During the 19th century, landscape painting coexisted with Neoclassicism until the middle of the century, when both styles evolved or were eclipsed by other movements. The Romantic movement, which emerged in the 18th century in England and later evolved in France, favoured emotional, personal, and imaginative aspects of art over the order and idealisation of Neoclassicism. Romantic paintings often depicted man's relationship to God and his place in the cosmos, as well as history painting executed in the Romantic style. Landscape and seascape paintings were also popular genres within Romanticism.

In the 1870s, Impressionism emerged in France as a stylistic movement that gained popularity throughout Europe for the next five decades. Impressionist painters, including Claude Monet, Renoir, and Pissarro, rebelled against the rigorous rules of academic painting, favouring freely brushed colours over lines and contours. They often painted en plein air, capturing the natural scenery outdoors. The development of ready-mixed oil paints in tubes during this time facilitated this practice.

While landscape painting was gaining popularity, it was not universally accepted as high art by all academies. The great academies of Italy and France placed history paintings—classical, religious, mythological, and allegorical works—above all other subjects. Landscape art was often viewed merely as a setting for more acceptable narrative scenes. However, the inclusion of landscape backgrounds in history paintings contributed to the development of landscape painting as a distinct genre.

Frequently asked questions

In the 1870s, the UK was witnessing a wave of social and political change, and this was reflected in the art of the time. Some popular subjects for paintings in 1870 included:

- Classical scenes: Artists like Frederic Leighton were influenced by classical sculptures, and used bright colours to depict classical subjects.

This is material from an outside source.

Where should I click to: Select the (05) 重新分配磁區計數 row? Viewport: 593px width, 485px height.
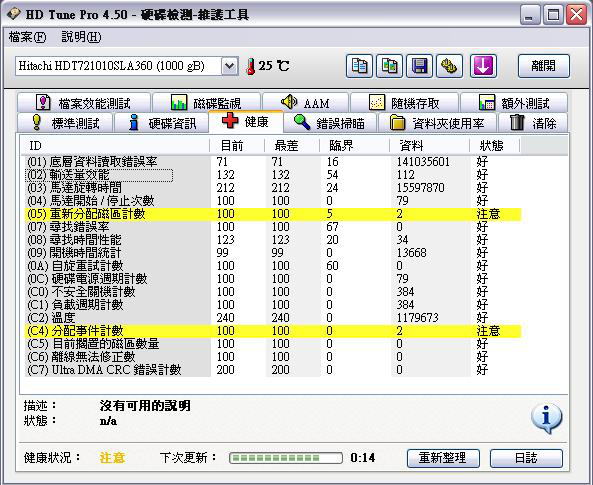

- Nature: Artists like Jean-Baptiste-Camille Corot were known for their paintings of landscapes and interior scenes.

- History painting: This genre was decreasing in popularity, but still found a place in public spaces and exhibitions.

- Sentimental paintings: Paintings of dogs exhibiting emotions were a highly popular subject, with artists like Landseer and Briton Rivière gaining recognition for their works.

In terms of style, there were a few different movements that were considered appropriate in 1870:

- Neoclassicism: This style involved subjects derived from Classical antiquity, with a focus on smooth surfaces and clear focal points.

- Romanticism: This movement emphasised the emotional, personal, and imaginative aspects of art, and often depicted man's relationship to God and his place in the cosmos.

- Realism: Artists like Jean-Baptiste-Camille Corot and Honoré Daumier were known for their realistic depictions of interior scenes and landscapes.

In 1870, there was a shift away from the traditional role of the artist as a moral teacher. Art critic Walter Pater's book "The Renaissance", published in 1873, led a backlash against Pre-Raphaelitism, arguing that art should be pursued for its own sake, rather than for moralising or storytelling. This new perspective influenced a generation of painters who created works designed for aesthetic appeal rather than narrative or subject.

In terms of technical considerations, there were a few factors that were considered important in 1870:

- Composition: A well-composed painting with a clear focal point and effective use of light and shadow was considered essential.

- Drawing skills: In the Neoclassical style, painters attached great importance to the art of drawing, ensuring smooth surfaces and clear figures.

- Colour: The use of bright colours to depict classical scenes became popular, inspired by recent archaeological discoveries.